* Activity list:
(1) Answer these questions from the warehouse technology findings:
(a) What two disincentives to technology investment do third-party logistics firms face?
(b) Which kind of technology did warehouse operators especially examine and optimize during the pandemic?
(c) How are vacancy rates described?
(2) In the warehouse technology findings, rewrite the passage starting with "Pandemic-Related Trends in" and going on through "rates are low.", changing "E-commerce" to "Online retail".
(3) Carry the warehouse technology findings forward from their last point.

Cardboard boxes on conveyor rollers inside a warehouse with racks and shelves in the background.

Pandemic-Related Trends in Warehouse Technology Adoption

Beth GuteliusandNik Theodore

Key Findings

  • E-commerce grew rapidly during the pandemic and continues to be a significant factor influencing growing interest in warehouse technology and automation.
  • E-commerce warehouses require more workers than traditional warehouses, which increases labor demand and puts upward pressure on wage rates across the industry. Warehouses now spend more on labor than ever.
  • Many warehouses are operating at or near capacity, and vacancy rates are low.
  • Supply chain and labor market disruptions caused by COVID-19 increased interest in the adoption of new technologies in warehouses; the pandemic accelerated preexisting dynamics driving technology adoption in warehousing.
  • Despite interest in new technologies, warehouse operators focused on immediate operational challenges and largely relied on labor strategies to deal with pandemic-related uncertainty rather than making major investments in technology.
  • During the pandemic, warehouse operators examined and optimized technologies already in use—especially software systems—and made modest investments in scalable technologies.
  • Just as the COVID-19 pandemic led to increased order volumes, third-party logistics firms (3PLs) providing warehousing services also experienced expanded business opportunities. However, 3PLs continue to face disincentives to technology investment that are unique to the outsourcing relationship: namely, short-term contracts and low profit margins.

Records from a collection:
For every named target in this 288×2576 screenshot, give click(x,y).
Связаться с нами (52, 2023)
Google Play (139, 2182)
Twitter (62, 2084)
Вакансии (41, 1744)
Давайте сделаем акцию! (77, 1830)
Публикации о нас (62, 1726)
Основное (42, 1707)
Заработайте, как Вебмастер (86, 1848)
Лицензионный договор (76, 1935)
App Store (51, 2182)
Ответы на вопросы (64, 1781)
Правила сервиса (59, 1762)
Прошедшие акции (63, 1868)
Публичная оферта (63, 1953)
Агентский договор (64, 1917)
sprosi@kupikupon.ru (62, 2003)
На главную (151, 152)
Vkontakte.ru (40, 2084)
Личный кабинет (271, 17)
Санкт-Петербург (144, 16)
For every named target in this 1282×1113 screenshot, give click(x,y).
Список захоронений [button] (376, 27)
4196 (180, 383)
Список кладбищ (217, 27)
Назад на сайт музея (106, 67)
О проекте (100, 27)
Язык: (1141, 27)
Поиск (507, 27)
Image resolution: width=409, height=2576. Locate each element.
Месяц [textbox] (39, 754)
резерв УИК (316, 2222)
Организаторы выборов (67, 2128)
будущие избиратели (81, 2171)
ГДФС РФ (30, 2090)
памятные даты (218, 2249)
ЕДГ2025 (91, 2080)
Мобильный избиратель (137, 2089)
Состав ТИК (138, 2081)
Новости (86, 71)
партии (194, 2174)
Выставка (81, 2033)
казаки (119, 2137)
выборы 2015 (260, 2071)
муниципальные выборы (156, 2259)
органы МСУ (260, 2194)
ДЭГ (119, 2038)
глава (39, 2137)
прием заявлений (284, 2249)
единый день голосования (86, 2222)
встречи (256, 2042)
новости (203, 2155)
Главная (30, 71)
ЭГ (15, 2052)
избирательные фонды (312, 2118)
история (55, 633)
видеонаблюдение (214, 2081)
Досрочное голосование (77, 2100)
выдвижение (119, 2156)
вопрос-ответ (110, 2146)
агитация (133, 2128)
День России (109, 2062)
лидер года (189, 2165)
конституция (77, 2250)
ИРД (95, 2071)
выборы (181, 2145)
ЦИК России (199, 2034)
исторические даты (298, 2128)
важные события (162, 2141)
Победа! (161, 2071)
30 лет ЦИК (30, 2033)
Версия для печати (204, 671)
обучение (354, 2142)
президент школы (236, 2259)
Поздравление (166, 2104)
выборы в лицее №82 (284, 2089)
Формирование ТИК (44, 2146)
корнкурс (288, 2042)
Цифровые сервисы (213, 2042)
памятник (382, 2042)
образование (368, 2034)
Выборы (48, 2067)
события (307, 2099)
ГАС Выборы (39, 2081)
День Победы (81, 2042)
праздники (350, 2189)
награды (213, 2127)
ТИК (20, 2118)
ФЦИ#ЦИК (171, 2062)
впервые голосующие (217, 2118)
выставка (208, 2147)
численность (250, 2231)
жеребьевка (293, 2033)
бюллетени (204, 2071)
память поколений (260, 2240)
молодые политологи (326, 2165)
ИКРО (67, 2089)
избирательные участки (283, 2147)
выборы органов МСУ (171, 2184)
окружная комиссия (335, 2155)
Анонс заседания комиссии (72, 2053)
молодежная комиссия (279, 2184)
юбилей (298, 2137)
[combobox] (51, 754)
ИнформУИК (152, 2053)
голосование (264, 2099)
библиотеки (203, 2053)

* Responses per task:
(1)
(a) Short-term contracts and low profit margins.
(b) Software systems.
(c) They are low.

(2)
Pandemic-Related Trends in Warehouse Technology Adoption

Beth GuteliusandNik Theodore

Key Findings

  • Online retail grew rapidly during the pandemic and continues to be a significant factor influencing growing interest in warehouse technology and automation.
  • Online retail warehouses require more workers than traditional warehouses, which increases labor demand and puts upward pressure on wage rates across the industry. Warehouses now spend more on labor than ever.
  • Many warehouses are operating at or near capacity, and vacancy rates are low.

(3)
Introduction

In “The Future of Warehouse Work: Technological Change in the U.S. Logistics Industry” (Gutelius & Theodore 2019), we examined trends in the adoption of warehouse technologies and their potential impacts on both the content and organization of work. The report identified leading industry-wide factors that spur warehouse operators to invest in new technologies: (a) the rise of e-commerce and the market dominance of Amazon, both of which have made hiring and retaining a workforce especially challenging; (b) increasing throughput requirements, which have pushed warehouse operators to seek greater speed and efficiencies; and (c) rising real estate costs, which have heightened cost pressures in an already margin-sensitive sector. Together, these factors have prompted many warehouse operators to investigate whether technological advances can help ease labor shortages, manage demands for greater throughput, and mitigate rising operational costs.

Our earlier report was published in the fall of 2019. During the first month of the new year, the World Health Organization declared the COVID-19 virus a global health emergency, and by March of 2020 the world was plunged into a full-blown pandemic. Warehouses, previously seen as unremarkable components of the system of goods movement, were thrust into the spotlight by changes in consumer shopping patterns brought on by widespread stay-at-home orders, supply interruptions, and shipping delays. As e-commerce sales skyrocketed—increasing as much in the early weeks of the pandemic as in the entire previous decade (Kohli et al. 2020)—warehouses emerged as vital infrastructure for the economy.

Even before the pandemic, mounting market pressures had convinced most warehouse managers that their future profitability lies in keeping pace with technological change. At the same time, however, our research has suggested that the very structure of the warehousing industry imposes impediments to investments in new technologies which in turn has led to an overall sluggish rate of technology adoption. In this research brief, we reconsider the operating environment for warehouses in the context of the COVID-19 pandemic. We argue that while the industry encountered a common set of factors during the pandemic, third-party logistics firms (3PLs) that provide outsourced warehousing operations to shippers faced unique challenges due to their positioning along supply chains. As a result of this positioning and the constraints it imposes, 3PLs have been especially challenged when it comes to making significant investments in cutting-edge technologies.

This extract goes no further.